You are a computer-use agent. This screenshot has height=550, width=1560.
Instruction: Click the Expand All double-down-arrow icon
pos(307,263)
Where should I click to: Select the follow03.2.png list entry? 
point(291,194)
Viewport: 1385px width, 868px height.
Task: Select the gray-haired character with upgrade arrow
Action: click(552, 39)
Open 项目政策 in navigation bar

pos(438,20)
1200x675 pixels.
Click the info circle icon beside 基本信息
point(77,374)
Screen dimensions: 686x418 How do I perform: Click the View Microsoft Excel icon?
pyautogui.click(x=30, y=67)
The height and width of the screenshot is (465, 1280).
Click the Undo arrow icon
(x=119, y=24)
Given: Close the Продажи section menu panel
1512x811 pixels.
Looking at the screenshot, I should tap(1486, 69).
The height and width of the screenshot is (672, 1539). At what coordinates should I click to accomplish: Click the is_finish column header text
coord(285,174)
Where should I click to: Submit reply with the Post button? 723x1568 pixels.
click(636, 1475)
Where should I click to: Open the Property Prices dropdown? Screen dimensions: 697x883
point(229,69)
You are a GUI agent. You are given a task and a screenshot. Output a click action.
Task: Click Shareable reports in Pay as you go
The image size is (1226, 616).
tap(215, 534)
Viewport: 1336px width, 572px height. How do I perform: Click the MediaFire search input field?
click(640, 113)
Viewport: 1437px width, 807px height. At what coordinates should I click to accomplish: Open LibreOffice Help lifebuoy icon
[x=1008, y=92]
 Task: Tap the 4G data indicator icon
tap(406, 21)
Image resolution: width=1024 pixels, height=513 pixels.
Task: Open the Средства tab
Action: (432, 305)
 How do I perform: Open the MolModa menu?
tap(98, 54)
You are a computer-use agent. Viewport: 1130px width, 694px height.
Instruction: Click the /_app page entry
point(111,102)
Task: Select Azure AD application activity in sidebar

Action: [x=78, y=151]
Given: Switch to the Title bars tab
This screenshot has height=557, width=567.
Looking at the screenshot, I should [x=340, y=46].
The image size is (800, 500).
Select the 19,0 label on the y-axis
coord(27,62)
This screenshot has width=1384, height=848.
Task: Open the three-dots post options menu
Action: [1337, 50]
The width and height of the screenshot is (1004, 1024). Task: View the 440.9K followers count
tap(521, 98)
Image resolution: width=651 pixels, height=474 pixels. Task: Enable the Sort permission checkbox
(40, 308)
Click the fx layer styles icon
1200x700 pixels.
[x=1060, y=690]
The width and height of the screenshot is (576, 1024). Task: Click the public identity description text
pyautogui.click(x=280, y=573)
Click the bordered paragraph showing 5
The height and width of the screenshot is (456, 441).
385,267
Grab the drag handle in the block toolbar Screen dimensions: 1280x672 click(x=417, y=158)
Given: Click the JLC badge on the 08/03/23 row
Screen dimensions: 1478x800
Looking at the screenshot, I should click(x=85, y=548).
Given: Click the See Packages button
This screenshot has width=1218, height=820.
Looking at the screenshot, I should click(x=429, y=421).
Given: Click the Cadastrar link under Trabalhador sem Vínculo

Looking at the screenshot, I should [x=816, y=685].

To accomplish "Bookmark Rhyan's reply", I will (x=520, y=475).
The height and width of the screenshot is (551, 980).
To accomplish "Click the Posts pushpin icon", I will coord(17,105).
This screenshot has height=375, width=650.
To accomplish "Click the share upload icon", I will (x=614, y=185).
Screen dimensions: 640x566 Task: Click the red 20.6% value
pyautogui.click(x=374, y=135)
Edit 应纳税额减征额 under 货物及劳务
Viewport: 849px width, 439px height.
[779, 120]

****

Please give back exactly the lines of this listing beginning at the line with "Viewport: 1437px width, 807px" and ending with the line with "You are a computer-use agent. Viewport: 1130px", both included, and nothing else.

▸ **Exercise output**
Viewport: 1437px width, 807px height. At what coordinates should I click to accomplish: Open LibreOffice Help lifebuoy icon
[x=1008, y=92]
 Task: Tap the 4G data indicator icon
tap(406, 21)
Image resolution: width=1024 pixels, height=513 pixels.
Task: Open the Средства tab
Action: (432, 305)
 How do I perform: Open the MolModa menu?
tap(98, 54)
You are a computer-use agent. Viewport: 1130px width, 694px height.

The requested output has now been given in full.